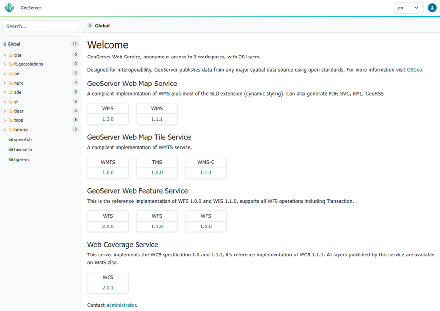Expand the tiger workspace chevron
The height and width of the screenshot is (311, 440).
(5, 111)
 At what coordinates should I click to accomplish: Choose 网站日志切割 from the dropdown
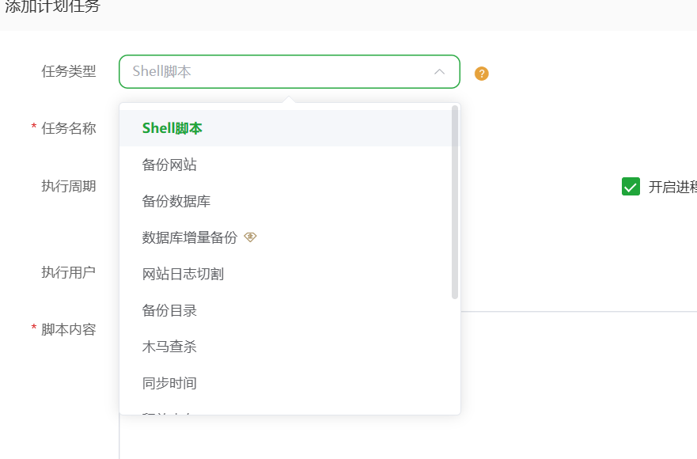tap(183, 274)
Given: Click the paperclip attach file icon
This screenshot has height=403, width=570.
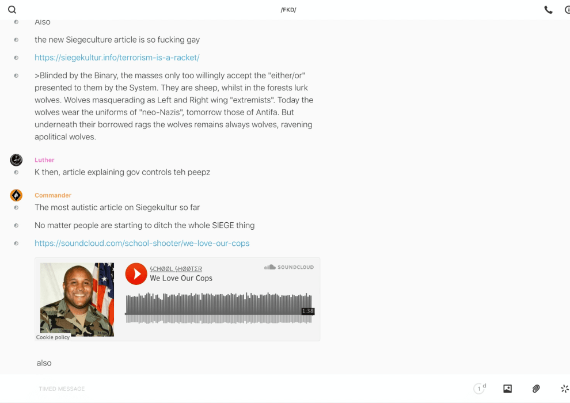Looking at the screenshot, I should (x=536, y=389).
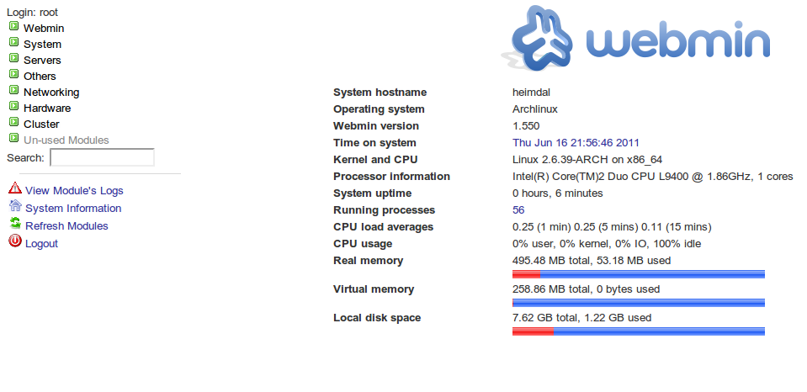Click the Refresh Modules green arrows icon
The image size is (807, 392).
14,225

——

## THE TASK
Would you output only the span of the records above that opens with the line containing "At what coordinates" and closes with the line containing "Given: Click the paperclip attach file icon", ends included and pictures dropped?

## SOLUTION
 At what coordinates should I click to accomplish: Choose 网站日志切割 from the dropdown
tap(183, 274)
Given: Click the paperclip attach file icon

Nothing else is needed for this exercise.